Concretely, for a typed literal {{[TYPE] '<value>'}}:
* 0-6 fractional digits -> unchanged: a microsecond literal of
{{TimestampType}} /
{{TimestampNTZType}} (current behavior; aligned with SPARK-57163).
* 7-9 fractional digits -> a nanos literal:
{{Literal(TimestampNTZNanos(epochMicros, nanosWithinMicro),
TimestampNTZNanosType(p))}}
or the LTZ counterpart, where {{p}} is the fractional digit count.

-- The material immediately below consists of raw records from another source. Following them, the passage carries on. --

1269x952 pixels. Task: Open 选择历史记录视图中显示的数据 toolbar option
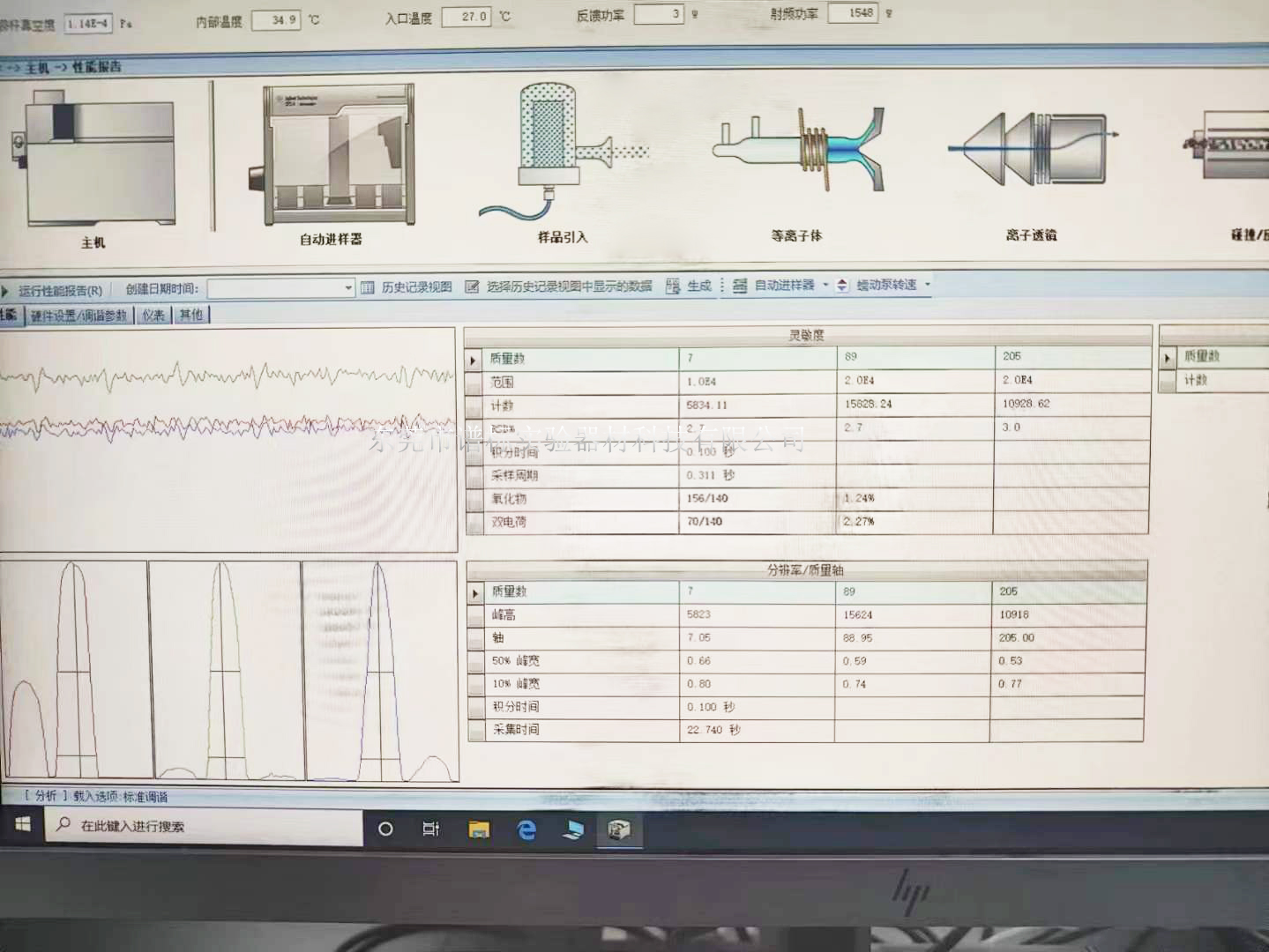coord(473,287)
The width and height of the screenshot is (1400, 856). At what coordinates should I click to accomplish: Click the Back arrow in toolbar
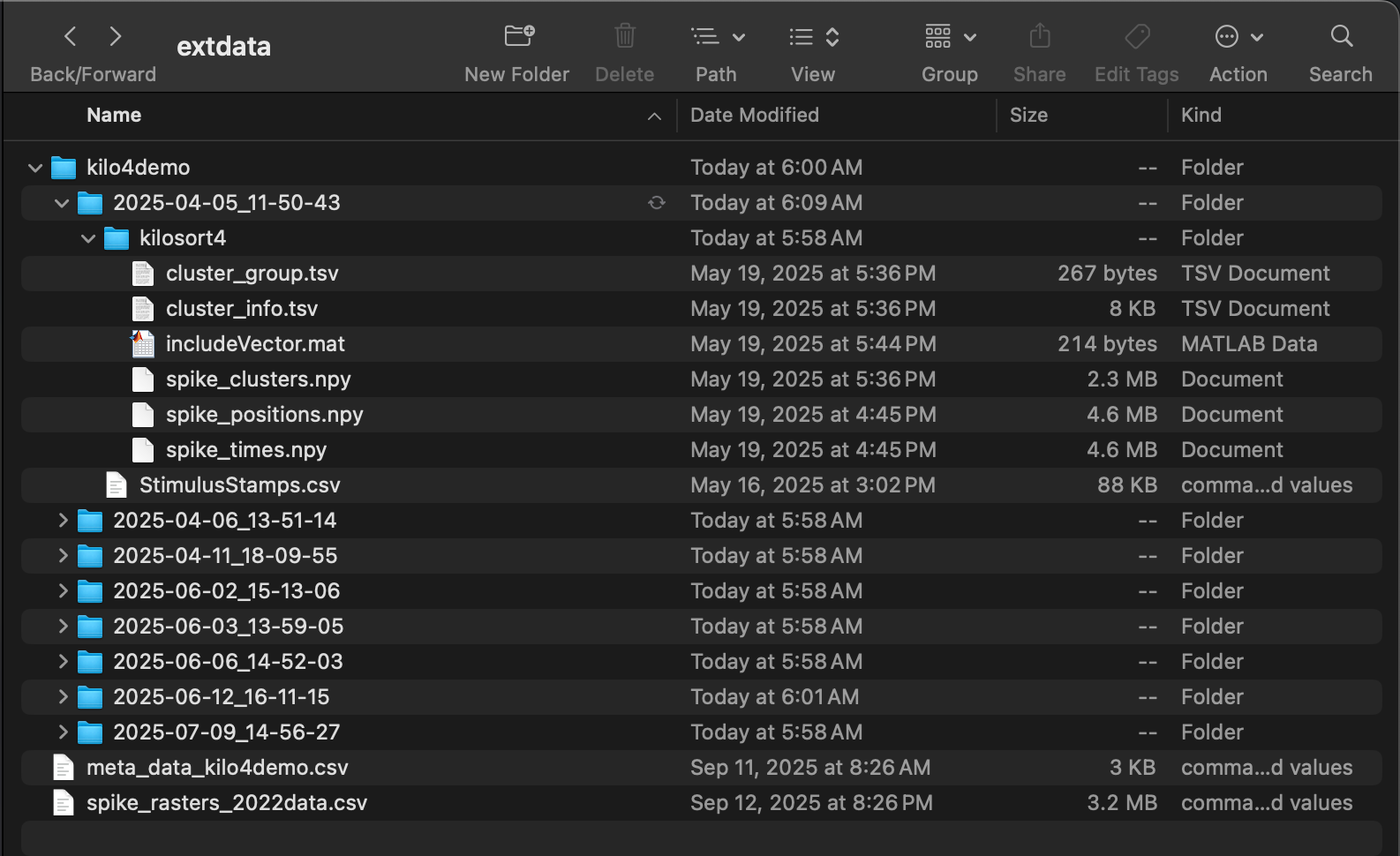point(71,36)
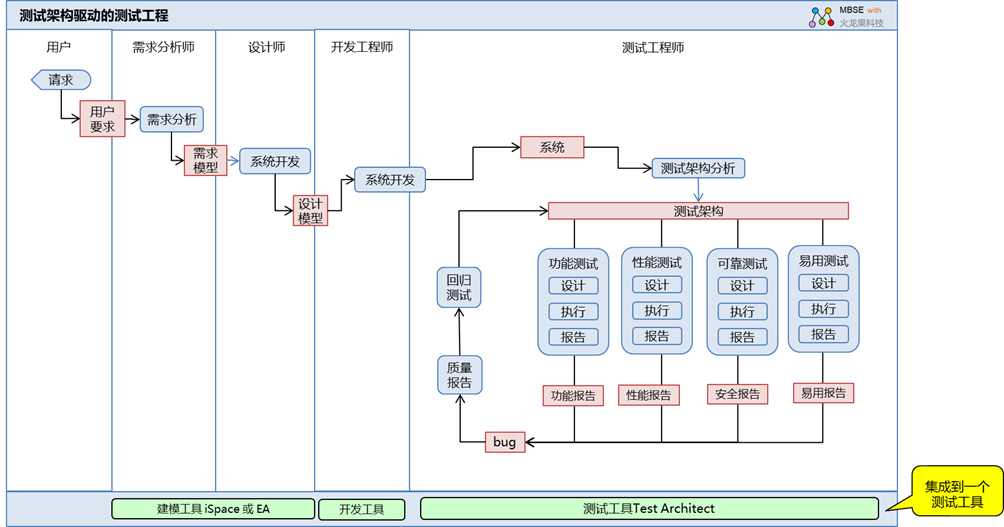Viewport: 1004px width, 527px height.
Task: Click the MBSE logo icon
Action: [x=821, y=16]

* more than 9 fractional digits -> a user-facing error (precision exceeds the
maximum of 9).
Parent: SPARK-56822. Builds on SPARK-56876 (logical types), SPARK-56965 (parser
names the
types), SPARK-56981 (physical row storage), SPARK-57032 (string parsing for 7-9
digits), and
SPARK-57033 (java.time / composite conversion). Complements SPARK-57163 (p<=6
-> micro mapping)
and the test-side SPARK-57165 (LiteralGenerator).
h2. Why
The parser can already *name* {{TIMESTAMP_NTZ(p)}} / {{TIMESTAMP_LTZ(p)}} types
(SPARK-56965), but a typed *literal value* with sub-microsecond precision is
still silently
narrowed to micros. Today {{visitTypeConstructor}} routes {{TIMESTAMP}} /
{{TIMESTAMP_NTZ}} /
{{TIMESTAMP_LTZ}} through {{stringToTimestamp}} /
{{stringToTimestampWithoutTimeZone}}, which
return epoch-microsecond {{Long}}s, so {{TIMESTAMP_NTZ '2020-01-01
00:00:00.123456789'}} loses
digits 7-9. Typed literals are the most direct way for users to introduce
constant nanos
values in SQL (filters, INSERT ... VALUES, constant folding), so this unblocks
the minimum
user-visible SQL surface for the preview feature.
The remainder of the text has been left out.